[[ Data for this task open ]]

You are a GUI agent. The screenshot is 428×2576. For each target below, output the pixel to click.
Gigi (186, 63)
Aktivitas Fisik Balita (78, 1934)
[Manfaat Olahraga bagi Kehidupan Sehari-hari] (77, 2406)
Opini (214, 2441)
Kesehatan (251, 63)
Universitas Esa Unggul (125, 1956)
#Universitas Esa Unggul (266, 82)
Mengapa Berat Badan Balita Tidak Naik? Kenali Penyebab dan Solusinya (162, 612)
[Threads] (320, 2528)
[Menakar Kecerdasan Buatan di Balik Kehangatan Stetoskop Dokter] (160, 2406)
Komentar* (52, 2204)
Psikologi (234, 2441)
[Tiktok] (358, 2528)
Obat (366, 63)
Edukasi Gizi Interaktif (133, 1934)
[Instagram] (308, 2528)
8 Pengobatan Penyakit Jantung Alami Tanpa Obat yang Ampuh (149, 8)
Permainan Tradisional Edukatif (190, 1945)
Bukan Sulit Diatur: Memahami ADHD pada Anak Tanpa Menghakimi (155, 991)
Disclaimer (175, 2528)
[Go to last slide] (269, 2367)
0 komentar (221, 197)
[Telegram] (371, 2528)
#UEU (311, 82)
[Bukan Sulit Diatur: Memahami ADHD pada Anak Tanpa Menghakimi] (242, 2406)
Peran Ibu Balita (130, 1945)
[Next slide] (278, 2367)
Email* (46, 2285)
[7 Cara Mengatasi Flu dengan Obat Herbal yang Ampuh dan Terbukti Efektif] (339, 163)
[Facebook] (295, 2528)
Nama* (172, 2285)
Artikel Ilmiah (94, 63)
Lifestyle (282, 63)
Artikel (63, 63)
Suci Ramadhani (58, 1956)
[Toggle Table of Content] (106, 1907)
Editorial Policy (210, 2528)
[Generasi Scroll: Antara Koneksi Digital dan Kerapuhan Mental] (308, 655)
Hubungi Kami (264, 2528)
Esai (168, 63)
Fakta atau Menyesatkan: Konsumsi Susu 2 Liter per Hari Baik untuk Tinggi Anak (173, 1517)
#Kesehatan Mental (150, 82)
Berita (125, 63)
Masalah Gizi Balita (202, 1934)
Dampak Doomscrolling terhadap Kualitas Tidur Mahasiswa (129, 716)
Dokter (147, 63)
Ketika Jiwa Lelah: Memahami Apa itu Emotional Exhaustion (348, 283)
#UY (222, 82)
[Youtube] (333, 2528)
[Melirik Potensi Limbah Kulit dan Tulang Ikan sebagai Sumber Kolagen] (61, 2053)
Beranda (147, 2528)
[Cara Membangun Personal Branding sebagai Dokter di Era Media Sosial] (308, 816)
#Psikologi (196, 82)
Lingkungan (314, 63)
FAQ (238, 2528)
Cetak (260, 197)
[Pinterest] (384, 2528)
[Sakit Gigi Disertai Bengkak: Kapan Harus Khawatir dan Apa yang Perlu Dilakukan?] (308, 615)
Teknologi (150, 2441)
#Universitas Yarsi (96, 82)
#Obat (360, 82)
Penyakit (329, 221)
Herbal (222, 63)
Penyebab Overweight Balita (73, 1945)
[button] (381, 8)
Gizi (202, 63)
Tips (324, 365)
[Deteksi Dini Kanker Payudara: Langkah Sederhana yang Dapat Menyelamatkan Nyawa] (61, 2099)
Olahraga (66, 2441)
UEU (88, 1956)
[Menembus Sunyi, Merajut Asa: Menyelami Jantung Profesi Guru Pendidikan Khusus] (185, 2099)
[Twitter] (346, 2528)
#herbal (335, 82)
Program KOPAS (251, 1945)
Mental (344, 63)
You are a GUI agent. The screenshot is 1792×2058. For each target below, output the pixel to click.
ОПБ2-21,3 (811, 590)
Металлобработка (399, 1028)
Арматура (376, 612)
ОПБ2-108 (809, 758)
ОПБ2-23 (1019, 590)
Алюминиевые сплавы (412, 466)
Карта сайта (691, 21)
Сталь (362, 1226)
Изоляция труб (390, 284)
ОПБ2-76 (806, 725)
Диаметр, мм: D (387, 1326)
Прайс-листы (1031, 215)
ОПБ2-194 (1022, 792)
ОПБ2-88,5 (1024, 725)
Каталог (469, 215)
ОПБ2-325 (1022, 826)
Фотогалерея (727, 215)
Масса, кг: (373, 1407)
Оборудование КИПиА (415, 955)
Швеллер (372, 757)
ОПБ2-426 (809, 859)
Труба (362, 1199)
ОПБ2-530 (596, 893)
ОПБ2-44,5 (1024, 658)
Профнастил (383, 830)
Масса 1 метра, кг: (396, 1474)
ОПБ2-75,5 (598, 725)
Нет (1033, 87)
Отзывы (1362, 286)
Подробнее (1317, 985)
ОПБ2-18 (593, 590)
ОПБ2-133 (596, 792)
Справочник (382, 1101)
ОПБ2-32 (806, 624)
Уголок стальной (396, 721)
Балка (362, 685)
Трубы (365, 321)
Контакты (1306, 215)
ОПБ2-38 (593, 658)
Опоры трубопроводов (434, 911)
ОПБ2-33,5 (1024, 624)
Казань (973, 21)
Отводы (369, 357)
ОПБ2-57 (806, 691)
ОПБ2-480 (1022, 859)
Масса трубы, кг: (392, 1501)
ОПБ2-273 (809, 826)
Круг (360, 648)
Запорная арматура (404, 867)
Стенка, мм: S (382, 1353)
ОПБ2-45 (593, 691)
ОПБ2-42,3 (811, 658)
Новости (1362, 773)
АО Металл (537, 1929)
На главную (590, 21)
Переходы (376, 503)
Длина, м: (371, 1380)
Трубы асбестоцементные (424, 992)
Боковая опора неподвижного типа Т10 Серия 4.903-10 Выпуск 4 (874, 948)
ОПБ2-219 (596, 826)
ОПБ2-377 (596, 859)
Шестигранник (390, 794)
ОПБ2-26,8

[[ Data for this task closed ]]

• Task goal
The full set of records above must be retyped exactly.

• Reply to the exercise
You are a GUI agent. The screenshot is 428×2576. For each target below, output the pixel to click.
Gigi (186, 63)
Aktivitas Fisik Balita (78, 1934)
[Manfaat Olahraga bagi Kehidupan Sehari-hari] (77, 2406)
Opini (214, 2441)
Kesehatan (251, 63)
Universitas Esa Unggul (125, 1956)
#Universitas Esa Unggul (266, 82)
Mengapa Berat Badan Balita Tidak Naik? Kenali Penyebab dan Solusinya (162, 612)
[Threads] (320, 2528)
[Menakar Kecerdasan Buatan di Balik Kehangatan Stetoskop Dokter] (160, 2406)
Komentar* (52, 2204)
Psikologi (234, 2441)
[Tiktok] (358, 2528)
Obat (366, 63)
Edukasi Gizi Interaktif (133, 1934)
[Instagram] (308, 2528)
8 Pengobatan Penyakit Jantung Alami Tanpa Obat yang Ampuh (149, 8)
Permainan Tradisional Edukatif (190, 1945)
Bukan Sulit Diatur: Memahami ADHD pada Anak Tanpa Menghakimi (155, 991)
Disclaimer (175, 2528)
[Go to last slide] (269, 2367)
0 komentar (221, 197)
[Telegram] (371, 2528)
#UEU (311, 82)
[Bukan Sulit Diatur: Memahami ADHD pada Anak Tanpa Menghakimi] (242, 2406)
Peran Ibu Balita (130, 1945)
[Next slide] (278, 2367)
Email* (46, 2285)
[7 Cara Mengatasi Flu dengan Obat Herbal yang Ampuh dan Terbukti Efektif] (339, 163)
[Facebook] (295, 2528)
Nama* (172, 2285)
Artikel Ilmiah (94, 63)
Lifestyle (282, 63)
Artikel (63, 63)
Suci Ramadhani (58, 1956)
[Toggle Table of Content] (106, 1907)
Editorial Policy (210, 2528)
[Generasi Scroll: Antara Koneksi Digital dan Kerapuhan Mental] (308, 655)
Hubungi Kami (264, 2528)
Esai (168, 63)
Fakta atau Menyesatkan: Konsumsi Susu 2 Liter per Hari Baik untuk Tinggi Anak (173, 1517)
#Kesehatan Mental (150, 82)
Berita (125, 63)
Masalah Gizi Balita (202, 1934)
Dampak Doomscrolling terhadap Kualitas Tidur Mahasiswa (129, 716)
Dokter (147, 63)
Ketika Jiwa Lelah: Memahami Apa itu Emotional Exhaustion (348, 283)
#UY (222, 82)
[Youtube] (333, 2528)
[Melirik Potensi Limbah Kulit dan Tulang Ikan sebagai Sumber Kolagen] (61, 2053)
Beranda (147, 2528)
[Cara Membangun Personal Branding sebagai Dokter di Era Media Sosial] (308, 816)
#Psikologi (196, 82)
Lingkungan (314, 63)
FAQ (238, 2528)
Cetak (260, 197)
[Pinterest] (384, 2528)
[Sakit Gigi Disertai Bengkak: Kapan Harus Khawatir dan Apa yang Perlu Dilakukan?] (308, 615)
Teknologi (150, 2441)
#Universitas Yarsi (96, 82)
#Obat (360, 82)
Penyakit (329, 221)
Herbal (222, 63)
Penyebab Overweight Balita (73, 1945)
[button] (381, 8)
Gizi (202, 63)
Tips (324, 365)
[Deteksi Dini Kanker Payudara: Langkah Sederhana yang Dapat Menyelamatkan Nyawa] (61, 2099)
Olahraga (66, 2441)
UEU (88, 1956)
[Menembus Sunyi, Merajut Asa: Menyelami Jantung Profesi Guru Pendidikan Khusus] (185, 2099)
[Twitter] (346, 2528)
#herbal (335, 82)
Program KOPAS (251, 1945)
Mental (344, 63)
You are a GUI agent. The screenshot is 1792×2058. For each target below, output the pixel to click.
ОПБ2-21,3 (811, 590)
Металлобработка (399, 1028)
Арматура (376, 612)
ОПБ2-108 (809, 758)
ОПБ2-23 (1019, 590)
Алюминиевые сплавы (412, 466)
Карта сайта (691, 21)
Сталь (362, 1226)
Изоляция труб (390, 284)
ОПБ2-76 (806, 725)
Диаметр, мм: D (387, 1326)
Прайс-листы (1031, 215)
ОПБ2-194 (1022, 792)
ОПБ2-88,5 (1024, 725)
Каталог (469, 215)
ОПБ2-325 (1022, 826)
Фотогалерея (727, 215)
Масса, кг: (373, 1407)
Оборудование КИПиА (415, 955)
Швеллер (372, 757)
ОПБ2-426 (809, 859)
Труба (362, 1199)
ОПБ2-530 (596, 893)
ОПБ2-44,5 (1024, 658)
Профнастил (383, 830)
Масса 1 метра, кг: (396, 1474)
ОПБ2-75,5 (598, 725)
Нет (1033, 87)
Отзывы (1362, 286)
Подробнее (1317, 985)
ОПБ2-18 (593, 590)
ОПБ2-133 (596, 792)
Справочник (382, 1101)
ОПБ2-32 (806, 624)
Уголок стальной (396, 721)
Балка (362, 685)
Трубы (365, 321)
Контакты (1306, 215)
ОПБ2-38 (593, 658)
Опоры трубопроводов (434, 911)
ОПБ2-33,5 (1024, 624)
Казань (973, 21)
Отводы (369, 357)
ОПБ2-57 (806, 691)
ОПБ2-480 (1022, 859)
Масса трубы, кг: (392, 1501)
ОПБ2-273 (809, 826)
Круг (360, 648)
Запорная арматура (404, 867)
Стенка, мм: S (382, 1353)
ОПБ2-45 (593, 691)
ОПБ2-42,3 (811, 658)
Новости (1362, 773)
АО Металл (537, 1929)
На главную (590, 21)
Переходы (376, 503)
Длина, м: (371, 1380)
Трубы асбестоцементные (424, 992)
Боковая опора неподвижного типа Т10 Серия 4.903-10 Выпуск 4 (874, 948)
ОПБ2-219 (596, 826)
ОПБ2-377 (596, 859)
Шестигранник (390, 794)
ОПБ2-26,8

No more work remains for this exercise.